Gravel pits have been a permitted use on agricultural and heavy industrial land since the county re-wrote its land-use bylaw in 2007, said county planning director Cynthia Cvik. Prior to that, gravel mining had been listed as a discretionary use, with each new application subject to MPC approval.

The new amendment would put gravel pits back onto the list of discretionary uses, Cvik said on Friday. The move would enable MPC to review new applications and attach conditions where necessary or deny them outright, she said.

It has passed first reading and will be scheduled for a public hearing during an upcoming council meeting. A date for the public hearing has not been set.

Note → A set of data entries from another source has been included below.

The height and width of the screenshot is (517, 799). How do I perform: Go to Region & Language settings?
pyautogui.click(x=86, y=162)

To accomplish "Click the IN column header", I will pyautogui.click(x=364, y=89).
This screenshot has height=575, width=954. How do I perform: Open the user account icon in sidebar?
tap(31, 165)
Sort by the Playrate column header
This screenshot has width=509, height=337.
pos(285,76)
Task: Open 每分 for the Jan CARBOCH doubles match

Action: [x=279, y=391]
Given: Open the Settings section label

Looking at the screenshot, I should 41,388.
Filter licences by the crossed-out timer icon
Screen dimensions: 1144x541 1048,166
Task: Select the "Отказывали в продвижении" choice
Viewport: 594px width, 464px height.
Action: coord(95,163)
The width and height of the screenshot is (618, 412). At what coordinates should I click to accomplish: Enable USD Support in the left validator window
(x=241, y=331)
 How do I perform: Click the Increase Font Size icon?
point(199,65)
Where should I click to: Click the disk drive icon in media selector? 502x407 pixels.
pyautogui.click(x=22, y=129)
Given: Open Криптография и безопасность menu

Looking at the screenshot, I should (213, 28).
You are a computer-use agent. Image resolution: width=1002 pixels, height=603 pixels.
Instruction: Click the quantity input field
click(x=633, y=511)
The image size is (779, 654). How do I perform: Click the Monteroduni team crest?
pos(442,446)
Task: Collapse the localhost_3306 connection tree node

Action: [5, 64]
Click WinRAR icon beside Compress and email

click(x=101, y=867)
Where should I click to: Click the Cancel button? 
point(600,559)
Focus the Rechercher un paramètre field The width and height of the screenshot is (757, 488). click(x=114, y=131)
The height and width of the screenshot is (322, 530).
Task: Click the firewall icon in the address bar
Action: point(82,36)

The amendment is a good step, but does not resolve concerns of local landowners who do not want to see any more gravel extracted from the confluence of the Red Deer and Medicine Rivers near Spruce View.

There are at least 19 shallow water wells in the immediate vicinity, all catching water that flows through a gravel aquifer connecting the Red Deer and the Medicine, said local resident Dale Christian,

Her family and the McKechnies are among the local landowners who draw their water from those wells. People living in the area have struggled for years to prevent property owners from mining the gravel because of concerns about the threat posed to the water supply, said Adele McKechnie.

Gravel pits also make a mess of the landscape, she said.

McKechnie supports the new bylaw, but wants the county to do everything possible to prevent the three gravel mines now being proposed from going ahead.

As it now stands, the county has no authority to prevent those three applications from going forward because they fall under the existing bylaw, said Cvik.